La primera fase de la vacunación contra la covid-19 ha reportado, después de la inicial euforia, buenas y malas noticias. Entre las primeras, la práctica extensión de la vacuna a todas las residencias de ancianos con una reducción notabilísima de los contagios (un 55%) y, por ende, de la mortalidad. Este grupo prioritario, junto con el de los sanitarios de primera línea, ha sido el primer beneficiado de la operación conjunta llevada a cabo por la Unión Europea con una inversión de 2.900 millones de euros para proveerse de unos 2.300 millones de dosis a través de contratos con seis farmacéuticas. Entre las malas noticias, sin embargo, debemos anotar tanto el retraso en la producción y distribución de los antígenos (Pfizer anunció que no se regularizará hasta mediados de febrero y AstraZeneca solo se comprometió a entregar una cuarta parte de las vacunas previstas en el primer trimestre) como el gravísimo conflicto institucional de la UE con las farmacéuticas y otros países implicados, como Reino Unido, a raíz de la opacidad de los contratos firmados y de la responsabilidad de cada agente en el asunto.

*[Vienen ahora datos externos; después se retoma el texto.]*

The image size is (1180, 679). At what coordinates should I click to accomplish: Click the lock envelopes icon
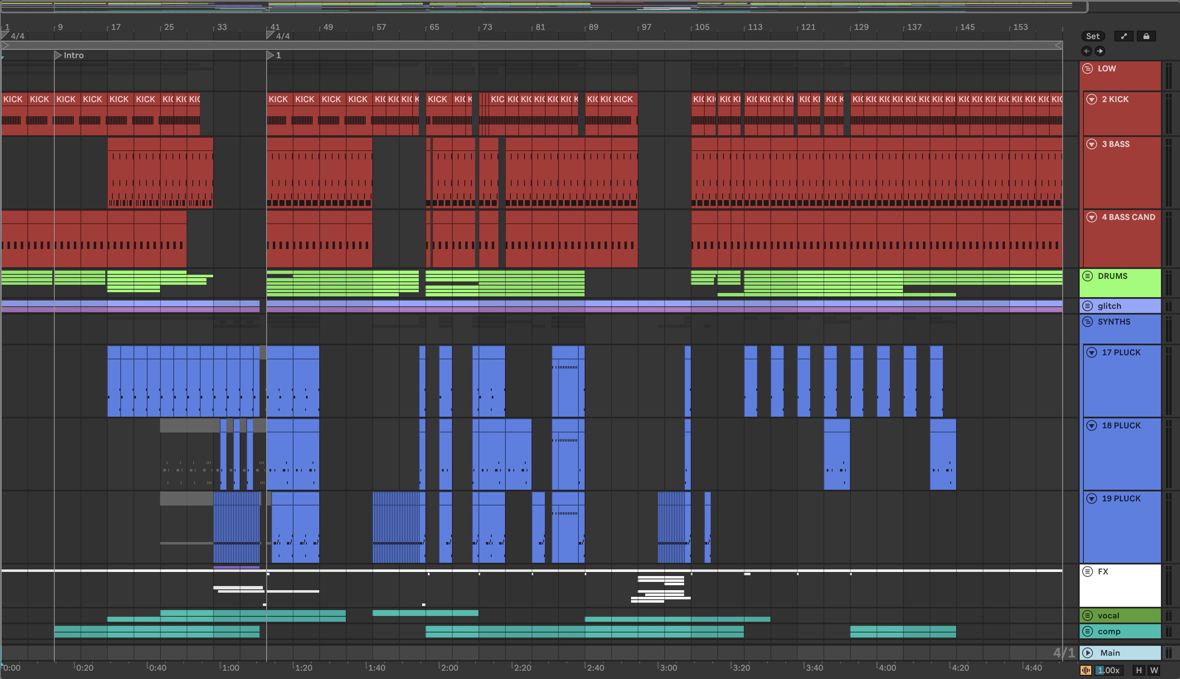pyautogui.click(x=1146, y=36)
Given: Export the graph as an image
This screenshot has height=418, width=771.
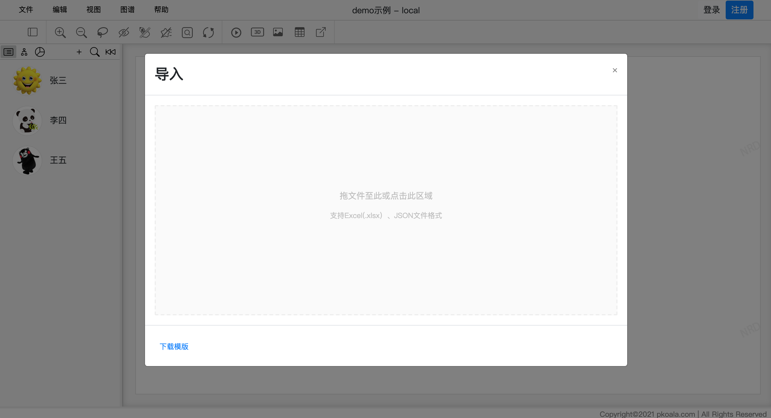Looking at the screenshot, I should (x=278, y=32).
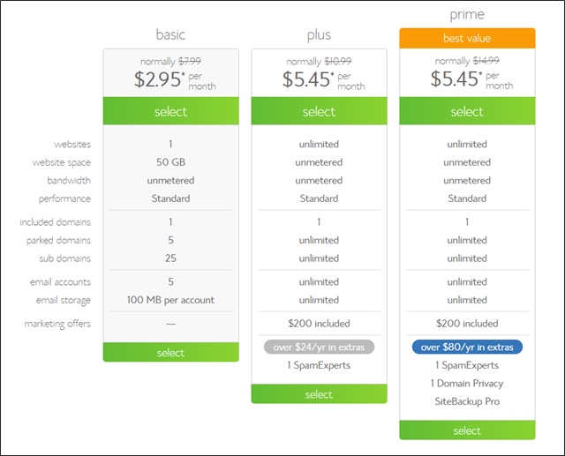Click the prime plan heading
This screenshot has width=565, height=456.
pos(467,14)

Las iniciales previsiones de tener vacunado a un 70% de la población a finales del verano parecen a estas alturas un reto difícil de conseguir, si no se acelera el proceso de manera decidida. La UE, en un momento en que la aparición de variantes y mutaciones del virus también pone en duda el porcentaje de efectividad de las vacunas, solo ha suministrado las dosis a una media de un 2,5% de la población. Con el ritmo actual, los expertos calculan que se tardarían tres años en llegar al umbral deseado, aunque se confía en que una mayor velocidad en el suministro podría suponer la vacunación de un 50% de la ciudadanía durante el tercer trimestre del año.

Después de haberse prácticamente completado la primera fase, el inicio de la segunda implica un desafío aún mayor que, además, se complica a causa de dos factores. El ya consabido retraso (de las vacunas de Moderna, por ejemplo) y la falta de dosis (según los cálculos se necesitarían 5 millones) se juntan con la necesidad de elaborar un plan estratégico que no solamente tenga en cuenta a los grupos que ahora son prioritarios (servicios esenciales con alto riesgo de exposición al virus, grandes dependientes y de edad avanzada, población vulnerable en general, enfermos crónicos), sino que también valore la llegada y las características de las distintas vacunas, recomendadas para franjas distintas de población.

Los objetivos (que descienda la mortalidad en los más vulnerables, que disminuya la carga asistencial, que se consiga finalmente la inmunidad de grupo) no son solo básicos para normalizar el problema sanitario, sino también para establecer cuanto antes las condiciones para la recuperación económica. Todo ello, claro, a expensas del suministro de las dosis en los tiempos y las condiciones adecuadas y urgentes.